# Material to process:
________________

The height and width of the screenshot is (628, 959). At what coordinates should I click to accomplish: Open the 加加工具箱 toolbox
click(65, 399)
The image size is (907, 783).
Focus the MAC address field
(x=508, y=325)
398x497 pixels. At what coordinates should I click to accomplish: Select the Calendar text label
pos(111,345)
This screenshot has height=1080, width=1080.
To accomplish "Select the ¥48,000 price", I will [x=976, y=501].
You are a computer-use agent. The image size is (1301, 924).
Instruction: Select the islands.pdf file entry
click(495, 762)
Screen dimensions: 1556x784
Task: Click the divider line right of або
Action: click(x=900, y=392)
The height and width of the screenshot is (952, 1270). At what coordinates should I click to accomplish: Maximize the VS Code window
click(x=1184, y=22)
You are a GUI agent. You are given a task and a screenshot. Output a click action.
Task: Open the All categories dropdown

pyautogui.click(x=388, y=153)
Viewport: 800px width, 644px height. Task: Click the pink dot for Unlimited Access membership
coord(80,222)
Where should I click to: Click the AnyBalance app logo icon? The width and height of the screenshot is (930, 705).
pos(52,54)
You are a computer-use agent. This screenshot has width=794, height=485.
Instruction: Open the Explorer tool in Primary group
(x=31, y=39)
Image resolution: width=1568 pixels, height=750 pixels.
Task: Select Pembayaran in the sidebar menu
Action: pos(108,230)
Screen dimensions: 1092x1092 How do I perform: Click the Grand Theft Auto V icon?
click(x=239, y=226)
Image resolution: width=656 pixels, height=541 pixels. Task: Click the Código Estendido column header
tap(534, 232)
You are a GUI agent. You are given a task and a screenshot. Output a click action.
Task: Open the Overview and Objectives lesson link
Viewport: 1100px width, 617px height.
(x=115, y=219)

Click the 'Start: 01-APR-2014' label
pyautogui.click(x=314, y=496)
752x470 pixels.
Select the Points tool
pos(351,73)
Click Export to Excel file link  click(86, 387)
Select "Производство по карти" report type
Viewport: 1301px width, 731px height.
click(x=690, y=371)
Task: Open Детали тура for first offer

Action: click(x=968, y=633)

________________

# Task instructions:
Please print exactly the lines of the entries above, beginning with the line that contains "Select the Points tool" and ending with the last line.

# Answer area:
Select the Points tool
pos(351,73)
Click Export to Excel file link  click(86, 387)
Select "Производство по карти" report type
Viewport: 1301px width, 731px height.
click(x=690, y=371)
Task: Open Детали тура for first offer

Action: click(x=968, y=633)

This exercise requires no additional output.